Turkish basketball player Enes Kanter has prompted a backlash in China for calling Chinese President Xi Jinping a "brutal dictator".
The NBA player posted two messages of support for Tibetans on social media on Wednesday.
The Chinese foreign ministry has described his remarks about suppression against Tibet as "ridiculous". Sports media giant Tencent will no longer broadcast live NBA games of Kanter's Boston Celtics.
The move echoes a similar decision taken by Chinese media against another NBA team -- the Philadelphia 76ers -- after current president Daryl Morey supported the pro-democracy movement in Hong Kong.
Human rights activists and exiles have accused Beijing of practising torture, forced sterilisation, and cultural erosion in Tibet.
Beijing has ruled the remote western region since the People's Liberation Army took control in 1951, and the Chinese central government has denied the allegations.
'I cannot stay silent,' says Kanter
Enes Kanter voiced his criticism of the Chinese president in two posts that were shared on both Facebook and Twitter.
In a three-minute video, the 29-year-old criticised Beijing and proclaimed "Tibet belongs to the Tibetan people".
"Under the Chinese government's brutal rule, Tibetan people's basic rights and freedoms are non-existent," Kanter said.
"I cannot stay silent. I stand with my Tibetan brothers and sisters, and I support their calls for freedom."
In the video, the Celtics centre wore a T-shirt bearing the image of the Dalai Lama, the exiled Tibetan spiritual leader.
In a second post, Kanter uploaded an image of basketball shoes inscribed with Tibetan iconography and the slogan "Free Tibet".
The shoes were designed by Baidiucao, a dissident China-born cartoonist and artist based in Australia.
Kanter was pictured wearing the shoes while he was on the bench during the first game of the 2021-22 season against the New York Knicks on Wednesday.
The NBA only restricts players from wearing third-party logos on their shoes, which require prior permission.
At a daily press conference on Thursday, Beijing dismissed Kanter's remarks and stated that the NBA player was "trying to get attention".
"His fallacy is not worth refuting," said Chinese foreign ministry spokesman Wang Wenbin.
"We welcome all friends from various countries who are unbiased and uphold an objective stand to visit Tibet."
"At the same time, we will never accept attacks that discredit Tibet's development and progress," he added.
Kanter's remarks were however widely condemned by users on Chinese social media, where Twitter is blocked.
A Weibo fan page for the Boston Celtics with over 650,000 followers wrote that it would cease updating its social feed after Kanter's tweets.
"Any behaviour that undermines the harmony of the nation and the dignity of the motherland, we resolutely resist," the page's administrator wrote.
On the sports website of Chinese giant Tencent, Celtics games abruptly disappeared from upcoming live broadcasts scheduled.

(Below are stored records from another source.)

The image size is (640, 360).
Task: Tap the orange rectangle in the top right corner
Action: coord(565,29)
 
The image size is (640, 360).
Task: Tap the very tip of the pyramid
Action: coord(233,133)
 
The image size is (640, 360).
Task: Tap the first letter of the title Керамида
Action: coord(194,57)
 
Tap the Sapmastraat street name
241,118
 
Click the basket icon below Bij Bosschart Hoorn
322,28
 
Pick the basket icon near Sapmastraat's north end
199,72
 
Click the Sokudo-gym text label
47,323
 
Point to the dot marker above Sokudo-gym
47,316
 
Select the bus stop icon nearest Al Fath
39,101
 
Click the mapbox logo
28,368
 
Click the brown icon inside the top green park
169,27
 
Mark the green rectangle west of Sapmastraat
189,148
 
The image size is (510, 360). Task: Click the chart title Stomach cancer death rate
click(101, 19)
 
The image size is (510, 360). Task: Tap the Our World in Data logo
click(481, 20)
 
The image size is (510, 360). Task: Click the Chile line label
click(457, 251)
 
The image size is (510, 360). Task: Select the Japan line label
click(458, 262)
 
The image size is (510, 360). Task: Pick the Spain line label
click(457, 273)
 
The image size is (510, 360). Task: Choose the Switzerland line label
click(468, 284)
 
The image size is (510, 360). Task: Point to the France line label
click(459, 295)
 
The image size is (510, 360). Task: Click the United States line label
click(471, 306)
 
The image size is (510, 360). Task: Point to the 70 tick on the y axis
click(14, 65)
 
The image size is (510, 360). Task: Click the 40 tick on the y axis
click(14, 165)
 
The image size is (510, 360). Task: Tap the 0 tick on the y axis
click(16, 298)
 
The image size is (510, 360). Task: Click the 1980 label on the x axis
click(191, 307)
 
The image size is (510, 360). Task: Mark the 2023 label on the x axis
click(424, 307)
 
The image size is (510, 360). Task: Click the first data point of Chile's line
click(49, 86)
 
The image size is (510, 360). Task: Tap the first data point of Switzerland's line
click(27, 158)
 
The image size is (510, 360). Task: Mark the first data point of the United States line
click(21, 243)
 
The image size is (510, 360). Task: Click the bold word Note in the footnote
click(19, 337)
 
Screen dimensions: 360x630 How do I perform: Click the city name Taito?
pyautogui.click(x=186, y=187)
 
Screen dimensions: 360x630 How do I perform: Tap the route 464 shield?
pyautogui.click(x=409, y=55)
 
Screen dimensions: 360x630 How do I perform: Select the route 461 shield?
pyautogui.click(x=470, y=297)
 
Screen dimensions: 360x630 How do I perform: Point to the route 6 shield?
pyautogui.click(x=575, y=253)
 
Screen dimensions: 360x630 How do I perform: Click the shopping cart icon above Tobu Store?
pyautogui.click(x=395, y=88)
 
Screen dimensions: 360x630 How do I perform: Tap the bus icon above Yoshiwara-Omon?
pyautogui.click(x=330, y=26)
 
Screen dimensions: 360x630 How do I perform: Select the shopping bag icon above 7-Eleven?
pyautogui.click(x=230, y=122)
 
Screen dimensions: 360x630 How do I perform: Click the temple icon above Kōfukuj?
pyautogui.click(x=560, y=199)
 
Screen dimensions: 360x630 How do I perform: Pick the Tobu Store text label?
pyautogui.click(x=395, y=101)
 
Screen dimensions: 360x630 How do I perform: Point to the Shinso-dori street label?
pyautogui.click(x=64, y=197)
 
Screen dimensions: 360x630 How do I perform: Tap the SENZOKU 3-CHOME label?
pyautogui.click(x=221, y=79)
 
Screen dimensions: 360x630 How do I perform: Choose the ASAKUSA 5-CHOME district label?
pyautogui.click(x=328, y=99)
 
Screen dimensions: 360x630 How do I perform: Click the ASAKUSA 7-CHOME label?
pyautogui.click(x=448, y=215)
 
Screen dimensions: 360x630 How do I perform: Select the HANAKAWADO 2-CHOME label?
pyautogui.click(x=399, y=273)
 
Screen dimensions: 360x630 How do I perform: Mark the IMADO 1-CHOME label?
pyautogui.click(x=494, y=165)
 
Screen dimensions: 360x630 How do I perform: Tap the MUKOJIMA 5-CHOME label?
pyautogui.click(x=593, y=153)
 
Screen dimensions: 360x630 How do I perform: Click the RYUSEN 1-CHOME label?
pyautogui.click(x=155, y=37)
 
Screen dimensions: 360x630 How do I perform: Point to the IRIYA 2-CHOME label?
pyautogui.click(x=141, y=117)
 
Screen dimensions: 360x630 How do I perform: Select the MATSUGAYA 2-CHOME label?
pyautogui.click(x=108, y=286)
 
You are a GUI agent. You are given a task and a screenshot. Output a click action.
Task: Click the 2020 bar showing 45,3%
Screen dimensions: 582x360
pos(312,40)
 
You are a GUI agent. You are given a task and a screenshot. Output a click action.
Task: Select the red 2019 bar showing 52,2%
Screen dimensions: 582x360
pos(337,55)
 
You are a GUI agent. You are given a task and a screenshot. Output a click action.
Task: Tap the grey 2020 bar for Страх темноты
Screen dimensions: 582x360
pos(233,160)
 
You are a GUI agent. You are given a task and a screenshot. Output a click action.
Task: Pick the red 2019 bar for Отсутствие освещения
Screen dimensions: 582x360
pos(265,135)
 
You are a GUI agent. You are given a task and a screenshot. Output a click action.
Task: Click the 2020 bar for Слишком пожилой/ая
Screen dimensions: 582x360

'A difference this time around'
The action by Tencent comes two years after another state broadcaster CCTV ceased broadcasting NBA games of the Houston Rockets.
In 2019, then-Rockets general manager Morey tweeted his support for pro-democracy activists in Hong Kong. The post was swiftly deleted but it sparked an open crisis between the United States and China.
Meanwhile, another sportsman with Turkish roots -- footballer Mesut Ozil -- was deleted from Chinese computer games after he publically criticised the persecution of Uighur Muslims in China.
Companies like the NBA operating in China risk losing access to a huge market of supporters if connected to political statements. The league has not yet commented.
Kanter's comments on social media also come as calls grow for a boycott of the 2022 Winter Olympics in Beijing.
Simon Chadwick, Global Professor of the Eurasian Sport Industry, says the response in China to the Boston Celtics player could be "different this time around".
"Such are the current geopolitical sensitivities between the US and China, that Kanter's comments could be the spark that lights a much bigger fire," Professor Chadwick told Euronews.
"The Beijing Winter Olympics are looming and speculation is continuing that some may boycott the event."
"A heavy-handed or excessively nationalistic response could be met by growing calls for athletes not to go to China early next year."
A history of activism
Enes Kanter has regularly taken a stand on political issues, including against Turkish President Recep Tayyip Erdoğan.
His father, Mehmet Kanter, was accused of belonging to the movement founded by the preacher Fethullah Gülen and was considered by Ankara as a terrorist.
The academic was acquitted in June 2020 by a Turkish court after denying any link with this movement.
But the basketball player says he has avoided contact with family members in Turkey for years for fear of exposing them to Ankara.
In January 2019, Kanter skipped his team’s trip to London for fear of reprisals for his opposition to Erdoğan.
On Tuesday, he shared an image on Twitter of the "10th arrest warrant" he had been served "in the last 4 years".
"It's very sad because I want to play basketball and I want to be known as a basketball player," Kanter told Euronews in 2019.
"The Turkish government calls me a terrorist because I speak against the government, which shows there is no freedom of speech in Turkey."